Auf die Idee für ein Crowdfunding kamen die Projektleiter des ZugerbergTrails durch ihr Umfeld. «Viele Bikekollegen wollten sich schon im Vorfeld der Projektphase finanziell beteiligen oder sonst mithelfen. Deshalb glauben wir, dass wir einiges an Mittel auftreiben können», erzählt Jans. «Das Minimalziel liegt bei 35000 Franken. Mit ein bisschen Glück können wir aber alle ausstehenden Kosten mit dem Crowdfunding decken. Ansonsten gehen wir nochmals auf Sponsorensuche.» Beispiele ähnlicher Spendenaktionen finden sich im Wallis in Leukerbad, wo ebenfalls ein Biketrail mittels Crowdfunding teilfinanziert wurde; dabei kam fast das Dreifache der angestrebten Summe zusammen.

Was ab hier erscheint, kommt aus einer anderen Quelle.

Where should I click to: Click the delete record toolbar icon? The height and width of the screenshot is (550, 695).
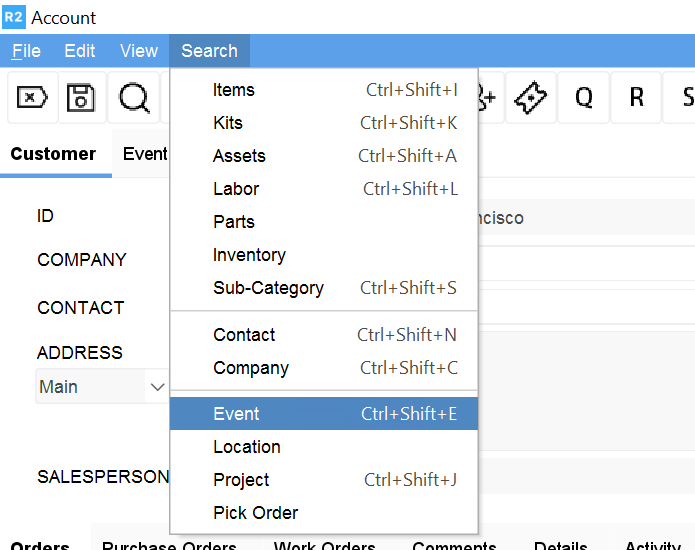point(32,97)
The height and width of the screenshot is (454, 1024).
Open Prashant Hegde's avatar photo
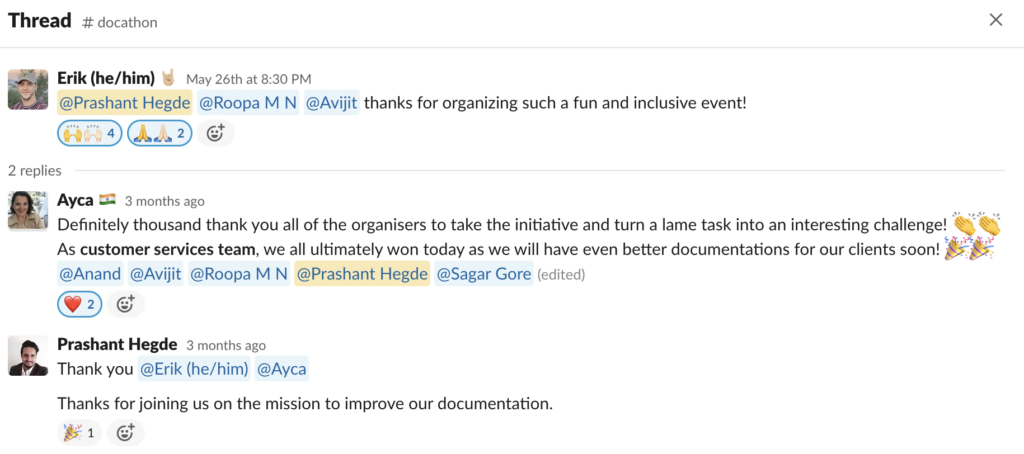28,355
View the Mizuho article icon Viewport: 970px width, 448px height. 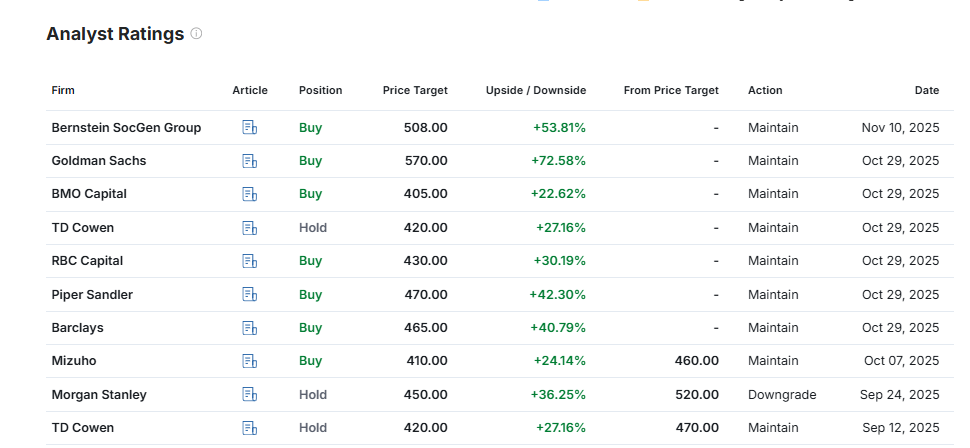250,361
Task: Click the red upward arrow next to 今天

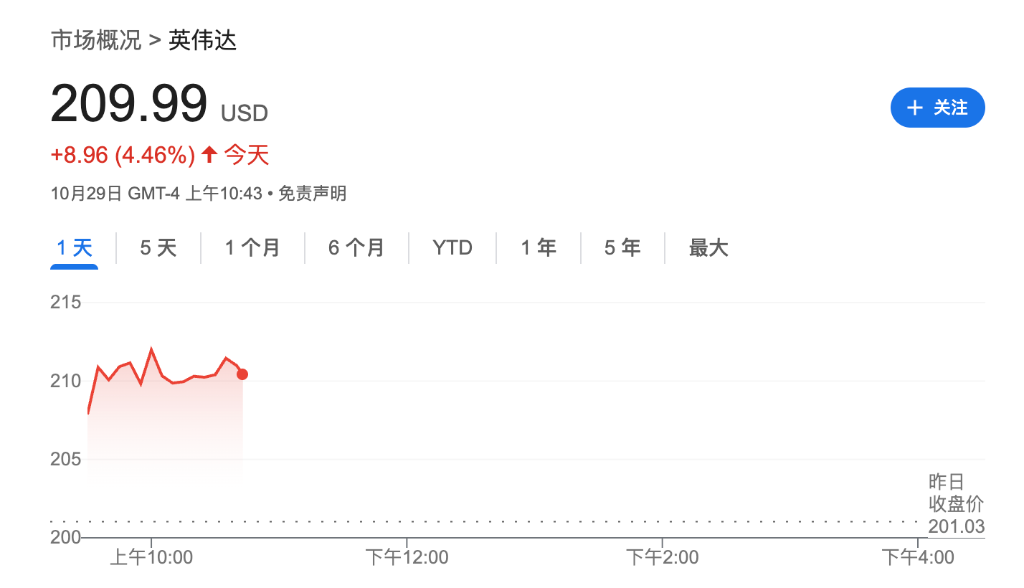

Ein Geschenk für jeden Spender

Natürlich sollen die Spender auch etwas von ihrer guten Tat haben. Lukas Blaser koordiniert die ganze Aktion und war äusserst kreativ. «Für jede Preisklasse gibt es ein entsprechendes Geschenk. Alle sollten entweder nützlich sein oder zumindest belegen, dass man einen Beitrag zum Bau des Trails geleistet hat.»

So erhält man je nach Spende eine persönliche Dankeskarte, eine Bike­apotheke, oder man wird gar Namensgeber einer Brücke oder eines Sprungs. «Ich denke, dass es für jeden etwas Passendes dabeihat», so Blaser. Selbst für verliebte Spender gibt es ein Angebot: Sie können sich ihren Namen in ein Brett prägen lassen. Überdies wird jeder Spender – falls erwünscht – online erwähnt.

Auch andere Zuger sammeln

Zuversichtlich stimmen dürfte die Projektleiter auch, dass solche Spendenaktionen normalerweise funktionieren. Auf der Plattform «I believe in you» erreichten bisher alle Projekte aus dem Kanton Zug ihre finanziellen Ziele.

So sammelte Golfprofi Fabienne In-Albon erfolgreich für ihre kommende Olympiamission in Rio, und auch die Handball-Juniorinnen des LK Zug konnten so eine Weiterbildung im mentalen Bereich finanzieren. Gegenwärtig sammelt auch Snowboard-Talent Melanie Iten für ihre sportliche Karriere. In 18 Tagen konnte sie bereits 1400 der angestrebten 2300 Franken sammeln.